### THE PROBLEM
Reproduce these lines exactly, starting at the line that contains "The width and height of the screenshot is (1013, 716)." and ending at the line that contains "The height and width of the screenshot is (365, 474).".

### EXTRACTED RECORDS
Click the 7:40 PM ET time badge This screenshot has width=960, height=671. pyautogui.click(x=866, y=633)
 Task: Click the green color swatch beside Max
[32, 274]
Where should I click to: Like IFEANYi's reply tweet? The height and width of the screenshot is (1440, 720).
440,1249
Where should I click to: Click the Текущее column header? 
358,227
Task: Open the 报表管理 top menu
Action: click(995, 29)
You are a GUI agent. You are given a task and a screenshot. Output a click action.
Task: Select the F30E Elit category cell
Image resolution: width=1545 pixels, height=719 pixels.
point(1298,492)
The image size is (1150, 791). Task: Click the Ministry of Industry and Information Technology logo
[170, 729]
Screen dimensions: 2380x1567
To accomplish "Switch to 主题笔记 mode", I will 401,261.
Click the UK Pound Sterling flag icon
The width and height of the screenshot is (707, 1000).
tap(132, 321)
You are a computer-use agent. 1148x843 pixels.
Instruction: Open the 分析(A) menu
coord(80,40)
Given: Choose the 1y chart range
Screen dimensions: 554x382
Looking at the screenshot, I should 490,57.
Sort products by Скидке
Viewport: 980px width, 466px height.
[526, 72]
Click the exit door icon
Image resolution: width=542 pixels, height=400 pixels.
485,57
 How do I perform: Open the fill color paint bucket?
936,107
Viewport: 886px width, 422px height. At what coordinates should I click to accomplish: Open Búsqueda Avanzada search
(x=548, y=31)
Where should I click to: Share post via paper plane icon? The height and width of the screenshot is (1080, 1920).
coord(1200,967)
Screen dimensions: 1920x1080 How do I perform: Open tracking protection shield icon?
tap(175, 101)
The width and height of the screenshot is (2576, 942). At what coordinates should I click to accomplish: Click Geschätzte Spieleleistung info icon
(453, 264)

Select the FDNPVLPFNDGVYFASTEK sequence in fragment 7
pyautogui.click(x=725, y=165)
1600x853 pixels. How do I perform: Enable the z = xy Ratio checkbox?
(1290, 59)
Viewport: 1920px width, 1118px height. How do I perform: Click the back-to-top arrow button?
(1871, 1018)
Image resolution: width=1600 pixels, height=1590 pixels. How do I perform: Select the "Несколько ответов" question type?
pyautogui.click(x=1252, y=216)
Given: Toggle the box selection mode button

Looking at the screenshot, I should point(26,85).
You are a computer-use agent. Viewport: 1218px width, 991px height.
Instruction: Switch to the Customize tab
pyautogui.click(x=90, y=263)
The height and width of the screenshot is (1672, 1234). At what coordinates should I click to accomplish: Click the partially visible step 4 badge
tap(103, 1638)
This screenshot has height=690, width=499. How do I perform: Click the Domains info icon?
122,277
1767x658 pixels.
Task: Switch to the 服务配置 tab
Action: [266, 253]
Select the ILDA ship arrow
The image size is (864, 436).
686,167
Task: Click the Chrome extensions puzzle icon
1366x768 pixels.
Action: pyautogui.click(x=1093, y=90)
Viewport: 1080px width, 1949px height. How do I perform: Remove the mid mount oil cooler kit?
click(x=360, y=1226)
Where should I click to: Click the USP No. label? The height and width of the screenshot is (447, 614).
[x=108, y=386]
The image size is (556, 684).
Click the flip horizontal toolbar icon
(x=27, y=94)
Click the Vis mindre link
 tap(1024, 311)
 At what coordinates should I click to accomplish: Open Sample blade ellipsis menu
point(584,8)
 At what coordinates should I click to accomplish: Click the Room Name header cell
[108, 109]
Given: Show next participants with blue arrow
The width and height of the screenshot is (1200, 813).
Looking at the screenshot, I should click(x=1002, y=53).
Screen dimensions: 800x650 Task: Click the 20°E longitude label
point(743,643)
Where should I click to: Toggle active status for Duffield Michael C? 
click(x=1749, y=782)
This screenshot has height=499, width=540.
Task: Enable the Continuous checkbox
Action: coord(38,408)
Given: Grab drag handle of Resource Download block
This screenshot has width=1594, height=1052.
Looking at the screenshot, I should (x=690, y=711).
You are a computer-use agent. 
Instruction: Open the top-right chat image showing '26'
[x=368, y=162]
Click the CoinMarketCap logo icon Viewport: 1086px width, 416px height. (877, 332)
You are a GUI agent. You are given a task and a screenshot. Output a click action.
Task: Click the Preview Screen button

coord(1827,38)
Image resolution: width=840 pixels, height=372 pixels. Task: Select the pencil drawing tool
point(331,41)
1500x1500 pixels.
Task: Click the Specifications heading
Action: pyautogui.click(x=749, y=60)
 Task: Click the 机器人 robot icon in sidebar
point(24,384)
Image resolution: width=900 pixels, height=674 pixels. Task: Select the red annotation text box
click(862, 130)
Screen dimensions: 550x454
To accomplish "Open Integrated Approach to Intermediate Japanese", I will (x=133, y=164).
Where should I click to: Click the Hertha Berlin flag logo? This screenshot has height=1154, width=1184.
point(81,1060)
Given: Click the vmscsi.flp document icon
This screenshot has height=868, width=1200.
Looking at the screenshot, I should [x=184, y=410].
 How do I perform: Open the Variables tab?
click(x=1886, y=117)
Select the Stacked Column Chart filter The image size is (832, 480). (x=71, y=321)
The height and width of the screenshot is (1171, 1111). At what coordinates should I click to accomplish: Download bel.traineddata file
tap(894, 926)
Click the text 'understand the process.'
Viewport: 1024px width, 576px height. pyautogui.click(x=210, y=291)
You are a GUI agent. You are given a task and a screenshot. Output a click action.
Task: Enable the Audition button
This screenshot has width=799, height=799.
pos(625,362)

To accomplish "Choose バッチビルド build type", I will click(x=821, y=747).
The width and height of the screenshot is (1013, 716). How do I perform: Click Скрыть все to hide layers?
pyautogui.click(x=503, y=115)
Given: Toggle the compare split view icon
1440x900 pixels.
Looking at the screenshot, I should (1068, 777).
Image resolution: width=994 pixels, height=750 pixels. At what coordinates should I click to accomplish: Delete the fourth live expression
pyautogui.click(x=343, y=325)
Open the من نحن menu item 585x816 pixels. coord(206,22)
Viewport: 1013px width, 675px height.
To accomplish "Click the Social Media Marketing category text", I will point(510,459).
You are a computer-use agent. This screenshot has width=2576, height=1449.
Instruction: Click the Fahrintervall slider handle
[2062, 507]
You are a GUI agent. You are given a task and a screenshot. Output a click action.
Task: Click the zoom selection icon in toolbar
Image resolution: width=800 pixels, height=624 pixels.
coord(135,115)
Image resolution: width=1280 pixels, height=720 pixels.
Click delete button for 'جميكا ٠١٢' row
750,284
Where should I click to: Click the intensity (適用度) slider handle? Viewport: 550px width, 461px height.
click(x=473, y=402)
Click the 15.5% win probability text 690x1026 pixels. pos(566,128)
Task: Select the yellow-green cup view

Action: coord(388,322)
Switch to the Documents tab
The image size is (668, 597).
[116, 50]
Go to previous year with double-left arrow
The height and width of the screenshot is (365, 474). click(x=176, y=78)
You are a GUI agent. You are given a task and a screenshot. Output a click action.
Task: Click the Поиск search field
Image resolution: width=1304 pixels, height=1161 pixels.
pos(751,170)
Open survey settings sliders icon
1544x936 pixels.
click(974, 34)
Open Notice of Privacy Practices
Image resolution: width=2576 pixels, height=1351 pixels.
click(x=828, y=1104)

### RESPONSE TO THE EXERCISE
The width and height of the screenshot is (1013, 716). How do I perform: Click Скрыть все to hide layers?
pyautogui.click(x=503, y=115)
Given: Toggle the compare split view icon
1440x900 pixels.
Looking at the screenshot, I should (1068, 777).
Image resolution: width=994 pixels, height=750 pixels. At what coordinates should I click to accomplish: Delete the fourth live expression
pyautogui.click(x=343, y=325)
Open the من نحن menu item 585x816 pixels. coord(206,22)
Viewport: 1013px width, 675px height.
To accomplish "Click the Social Media Marketing category text", I will point(510,459).
You are a computer-use agent. This screenshot has width=2576, height=1449.
Instruction: Click the Fahrintervall slider handle
[2062, 507]
You are a GUI agent. You are given a task and a screenshot. Output a click action.
Task: Click the zoom selection icon in toolbar
Image resolution: width=800 pixels, height=624 pixels.
coord(135,115)
Image resolution: width=1280 pixels, height=720 pixels.
Click delete button for 'جميكا ٠١٢' row
750,284
Where should I click to: Click the intensity (適用度) slider handle? Viewport: 550px width, 461px height.
click(x=473, y=402)
Click the 15.5% win probability text 690x1026 pixels. pos(566,128)
Task: Select the yellow-green cup view

Action: coord(388,322)
Switch to the Documents tab
The image size is (668, 597).
[116, 50]
Go to previous year with double-left arrow
The height and width of the screenshot is (365, 474). click(x=176, y=78)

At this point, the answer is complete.